Maha Almassri, 61, was on Thursday morning awoken by border force officers at her son’s home in western Sydney. She had fled Gaza in February 2024 and entered Australia on a visitor visa shortly afterwards. She was granted a bridging visa in June 2024 after applying for a protection visa.

Almassri was moved to Villawood detention centre on Thursday, after being told that her bridging visa had been cancelled after she failed a character test.

According to the Migration Act, a person does not pass the character test if they have been assessed by the Australian Security Intelligence Organisation (Asio) to be a direct or indirect risk to security.

On Saturday, Mohammed Almassri, Maha’s cousin, told Guardian Australia the family had been given no further information by the government explaining why she was detained and the nature of the threat she posed to national security.

Addressing Burke – the local member for Watson, where Almassri’s son lives – directly, Mohammed pleaded for his cousin’s freedom.

“We need our auntie back, we need her freedom. She left Gaza [because of] the war and now you put her in detention – that’s not right,” he said. “Why did she fail the security check? Answer our question, please, Tony Burke.”

He said the family and Muslim community felt let down by its local member.

“When he won, we thought he would represent our community,” Almassri said, adding the family was concerned about his cousin’s physical and mental health as she remains in Villawood.

“We all worry about her because she feels alone, she feels down, she doesn’t know what to do. The situation is horrible for her. She’s crying all the time. I feel so sorry about her.”

In a statement released on Friday, the family, led by Maha’s brother-in-law, Soliman Almassri, said its members had voted for Burke after “advice from community elders that minister Tony Burke [was] the best candidate to represent our community in the current climate”.

“We would like to see real representation of our family and an effective resolution to this dilemma,” they said.

They said Almassri “remains perplexed about the dawn raid” and they “continue to comfort and reassure her that she is in a peaceful country where a fair justice system prevails”.

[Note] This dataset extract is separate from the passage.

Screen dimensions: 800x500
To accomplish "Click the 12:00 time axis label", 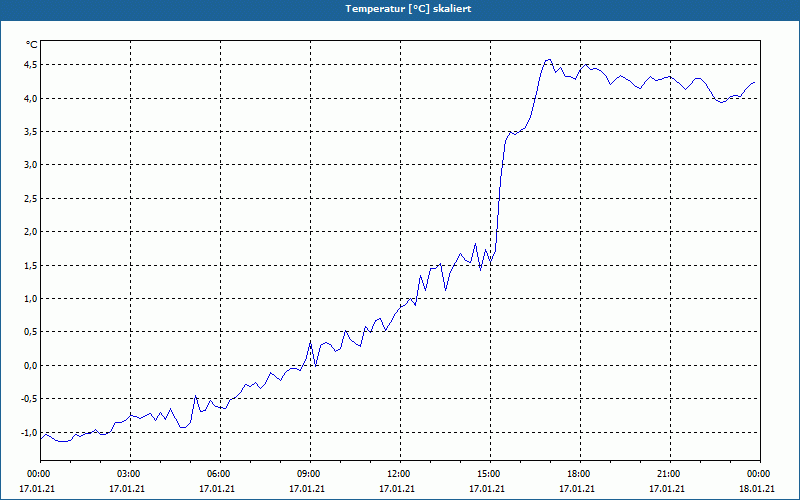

Some media coverage of Maha’s detention had spawned some “vile anti-Muslim” sentiment, they said, urging the matter to be dealt with “in accordance with human rights”.

They said two other Palestinians from Gaza had also been detained by immigration authorities after raids, one of whom was understood to have been detained on Monday. Mohammed said neither was related to his family.

Burke’s office did not add to remarks made on Thursday, when the minister said he would not be commenting on the visa cancellation and that the information provided by the family was “not necessarily consistent with the information supplied by our intelligence and security agencies”.

On Friday, the shadow home affairs minister, Andrew Hastie, questioned the thoroughness of the security checks that had resulted in Almassri’s visitor visa being granted.

“Tony Burke himself has said that no country in the world would send people back to Gaza at the moment. So what is the government’s plan here? Australians deserve to know,” he said.

The Almassri family’s pleas come after a pro-Palestinian demonstration in western Sydney on Friday afternoon, which was attended by about 150 supporters.

The protest, which one attender said was policed by about 50 police officers, took place outside SEC Plating in Belmore, the location of a scuffle that on 27 June left former Greens candidate Hannah Thomas in hospital with a serious eye injury.